■ Goal of the exercise: Begin with the line containing "Where should I click to: Open Javier" and copy each line exactly through the last line of the entries, inclusive.

■ Given data:

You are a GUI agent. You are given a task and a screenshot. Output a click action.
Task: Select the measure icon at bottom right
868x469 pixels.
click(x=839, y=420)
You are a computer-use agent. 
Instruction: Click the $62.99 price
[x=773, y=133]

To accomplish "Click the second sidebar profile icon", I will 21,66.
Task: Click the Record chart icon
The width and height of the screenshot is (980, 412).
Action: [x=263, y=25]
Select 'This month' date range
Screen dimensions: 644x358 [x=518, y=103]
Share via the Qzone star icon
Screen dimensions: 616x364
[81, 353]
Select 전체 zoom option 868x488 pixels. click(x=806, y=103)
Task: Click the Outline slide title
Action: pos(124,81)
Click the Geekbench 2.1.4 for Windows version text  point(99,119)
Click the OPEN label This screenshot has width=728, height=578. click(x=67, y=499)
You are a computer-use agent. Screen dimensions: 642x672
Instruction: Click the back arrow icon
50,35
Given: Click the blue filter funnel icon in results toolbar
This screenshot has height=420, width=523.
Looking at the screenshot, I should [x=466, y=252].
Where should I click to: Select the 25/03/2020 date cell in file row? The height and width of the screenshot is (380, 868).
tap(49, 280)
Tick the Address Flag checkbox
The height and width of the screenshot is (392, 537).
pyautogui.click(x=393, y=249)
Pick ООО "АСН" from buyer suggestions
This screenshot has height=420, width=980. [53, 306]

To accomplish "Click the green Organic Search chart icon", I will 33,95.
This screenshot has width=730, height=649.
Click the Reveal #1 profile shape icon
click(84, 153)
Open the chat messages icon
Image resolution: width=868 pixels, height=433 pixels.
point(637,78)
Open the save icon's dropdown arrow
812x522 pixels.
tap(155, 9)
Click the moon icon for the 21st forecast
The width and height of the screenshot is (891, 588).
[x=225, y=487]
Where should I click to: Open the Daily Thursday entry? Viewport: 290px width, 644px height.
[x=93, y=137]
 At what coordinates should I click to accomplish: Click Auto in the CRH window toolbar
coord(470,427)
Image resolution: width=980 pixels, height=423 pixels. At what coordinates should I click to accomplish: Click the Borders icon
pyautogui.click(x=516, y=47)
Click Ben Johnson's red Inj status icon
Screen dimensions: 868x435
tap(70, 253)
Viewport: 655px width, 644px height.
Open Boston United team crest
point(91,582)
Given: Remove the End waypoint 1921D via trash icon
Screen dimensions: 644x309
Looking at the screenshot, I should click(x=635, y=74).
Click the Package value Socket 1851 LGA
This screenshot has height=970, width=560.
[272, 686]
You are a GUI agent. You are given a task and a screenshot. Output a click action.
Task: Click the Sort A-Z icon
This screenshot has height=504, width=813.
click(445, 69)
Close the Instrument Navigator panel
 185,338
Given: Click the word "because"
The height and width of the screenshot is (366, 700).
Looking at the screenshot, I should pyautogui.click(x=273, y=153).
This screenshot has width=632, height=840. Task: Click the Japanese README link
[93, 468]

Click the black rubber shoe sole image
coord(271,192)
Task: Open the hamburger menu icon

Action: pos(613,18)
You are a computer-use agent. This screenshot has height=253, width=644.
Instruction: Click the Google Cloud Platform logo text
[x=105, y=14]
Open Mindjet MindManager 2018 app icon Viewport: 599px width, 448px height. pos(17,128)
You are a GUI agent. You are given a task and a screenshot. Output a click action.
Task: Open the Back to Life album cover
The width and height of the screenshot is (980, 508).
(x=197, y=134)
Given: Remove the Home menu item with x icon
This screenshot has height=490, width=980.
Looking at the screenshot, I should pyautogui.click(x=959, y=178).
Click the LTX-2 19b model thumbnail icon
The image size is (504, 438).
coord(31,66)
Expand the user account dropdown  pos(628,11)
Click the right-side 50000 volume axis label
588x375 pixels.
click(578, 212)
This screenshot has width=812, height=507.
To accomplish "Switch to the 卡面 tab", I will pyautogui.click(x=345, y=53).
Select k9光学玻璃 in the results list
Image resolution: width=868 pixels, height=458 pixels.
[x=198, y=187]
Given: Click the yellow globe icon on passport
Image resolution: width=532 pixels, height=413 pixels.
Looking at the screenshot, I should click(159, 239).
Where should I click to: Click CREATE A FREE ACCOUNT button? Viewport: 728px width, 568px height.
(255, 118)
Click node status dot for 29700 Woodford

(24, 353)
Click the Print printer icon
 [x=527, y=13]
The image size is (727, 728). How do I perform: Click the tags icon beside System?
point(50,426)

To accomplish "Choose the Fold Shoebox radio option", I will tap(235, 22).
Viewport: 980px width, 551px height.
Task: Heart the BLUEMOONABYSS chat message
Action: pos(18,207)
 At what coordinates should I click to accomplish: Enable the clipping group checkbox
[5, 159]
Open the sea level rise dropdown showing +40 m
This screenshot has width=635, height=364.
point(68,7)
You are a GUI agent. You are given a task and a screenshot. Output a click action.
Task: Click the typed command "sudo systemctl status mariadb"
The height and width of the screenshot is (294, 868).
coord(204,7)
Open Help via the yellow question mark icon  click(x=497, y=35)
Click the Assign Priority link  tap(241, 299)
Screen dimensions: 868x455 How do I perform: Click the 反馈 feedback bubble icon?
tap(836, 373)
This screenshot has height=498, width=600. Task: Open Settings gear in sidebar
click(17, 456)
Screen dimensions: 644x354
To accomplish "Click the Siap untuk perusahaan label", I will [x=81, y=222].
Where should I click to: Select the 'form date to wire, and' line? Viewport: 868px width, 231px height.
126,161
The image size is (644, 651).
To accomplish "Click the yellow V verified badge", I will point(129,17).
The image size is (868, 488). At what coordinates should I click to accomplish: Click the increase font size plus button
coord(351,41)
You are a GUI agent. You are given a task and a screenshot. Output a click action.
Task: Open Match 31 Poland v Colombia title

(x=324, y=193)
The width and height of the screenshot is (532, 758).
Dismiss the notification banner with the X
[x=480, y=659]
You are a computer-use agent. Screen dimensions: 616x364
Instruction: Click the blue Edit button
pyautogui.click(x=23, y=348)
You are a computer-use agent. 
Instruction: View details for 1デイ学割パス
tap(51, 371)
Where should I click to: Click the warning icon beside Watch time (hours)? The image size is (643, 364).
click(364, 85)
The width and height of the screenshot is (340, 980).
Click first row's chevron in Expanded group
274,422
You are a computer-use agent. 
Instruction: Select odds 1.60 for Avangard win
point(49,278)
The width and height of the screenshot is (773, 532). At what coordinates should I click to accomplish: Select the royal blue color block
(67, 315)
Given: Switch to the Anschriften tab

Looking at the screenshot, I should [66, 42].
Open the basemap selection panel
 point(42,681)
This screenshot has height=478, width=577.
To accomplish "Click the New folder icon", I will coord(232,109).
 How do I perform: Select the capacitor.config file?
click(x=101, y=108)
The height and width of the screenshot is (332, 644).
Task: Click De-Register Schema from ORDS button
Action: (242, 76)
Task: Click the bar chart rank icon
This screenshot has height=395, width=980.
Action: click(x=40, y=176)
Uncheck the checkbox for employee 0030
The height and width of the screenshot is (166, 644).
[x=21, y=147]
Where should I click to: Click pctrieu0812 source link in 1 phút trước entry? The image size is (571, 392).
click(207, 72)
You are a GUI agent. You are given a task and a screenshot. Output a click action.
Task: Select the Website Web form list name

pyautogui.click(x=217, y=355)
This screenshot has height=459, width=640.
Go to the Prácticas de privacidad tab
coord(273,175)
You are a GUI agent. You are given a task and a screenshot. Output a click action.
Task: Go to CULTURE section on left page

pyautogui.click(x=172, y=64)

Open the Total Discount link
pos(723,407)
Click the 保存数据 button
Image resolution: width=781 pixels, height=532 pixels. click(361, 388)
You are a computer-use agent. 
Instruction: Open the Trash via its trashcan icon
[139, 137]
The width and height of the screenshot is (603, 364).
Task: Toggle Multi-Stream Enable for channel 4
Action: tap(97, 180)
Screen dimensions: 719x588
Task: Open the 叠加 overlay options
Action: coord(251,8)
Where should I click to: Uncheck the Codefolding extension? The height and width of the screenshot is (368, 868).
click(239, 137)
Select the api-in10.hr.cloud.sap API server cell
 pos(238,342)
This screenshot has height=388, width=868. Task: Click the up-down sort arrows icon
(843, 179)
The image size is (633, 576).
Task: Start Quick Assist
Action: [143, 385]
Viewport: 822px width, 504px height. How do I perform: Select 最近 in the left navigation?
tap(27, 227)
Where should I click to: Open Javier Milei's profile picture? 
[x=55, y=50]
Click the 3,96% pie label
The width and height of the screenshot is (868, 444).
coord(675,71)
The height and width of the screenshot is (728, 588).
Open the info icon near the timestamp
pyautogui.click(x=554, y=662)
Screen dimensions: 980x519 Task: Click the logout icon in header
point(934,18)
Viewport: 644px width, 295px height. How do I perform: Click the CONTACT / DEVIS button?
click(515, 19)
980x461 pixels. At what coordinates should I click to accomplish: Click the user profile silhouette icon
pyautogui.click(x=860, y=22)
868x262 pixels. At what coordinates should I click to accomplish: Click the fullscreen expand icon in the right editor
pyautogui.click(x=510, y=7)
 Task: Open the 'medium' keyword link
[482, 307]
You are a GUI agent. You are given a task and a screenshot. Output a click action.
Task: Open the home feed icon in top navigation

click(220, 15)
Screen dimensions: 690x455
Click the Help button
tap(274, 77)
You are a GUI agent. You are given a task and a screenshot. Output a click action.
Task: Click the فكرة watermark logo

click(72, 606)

■ Your response:
Where should I click to: Open Javier Milei's profile picture? 
[x=55, y=50]
Click the 3,96% pie label
The width and height of the screenshot is (868, 444).
coord(675,71)
The height and width of the screenshot is (728, 588).
Open the info icon near the timestamp
pyautogui.click(x=554, y=662)
Screen dimensions: 980x519 Task: Click the logout icon in header
point(934,18)
Viewport: 644px width, 295px height. How do I perform: Click the CONTACT / DEVIS button?
click(515, 19)
980x461 pixels. At what coordinates should I click to accomplish: Click the user profile silhouette icon
pyautogui.click(x=860, y=22)
868x262 pixels. At what coordinates should I click to accomplish: Click the fullscreen expand icon in the right editor
pyautogui.click(x=510, y=7)
 Task: Open the 'medium' keyword link
[482, 307]
You are a GUI agent. You are given a task and a screenshot. Output a click action.
Task: Open the home feed icon in top navigation

click(220, 15)
Screen dimensions: 690x455
Click the Help button
tap(274, 77)
You are a GUI agent. You are given a task and a screenshot. Output a click action.
Task: Click the فكرة watermark logo

click(72, 606)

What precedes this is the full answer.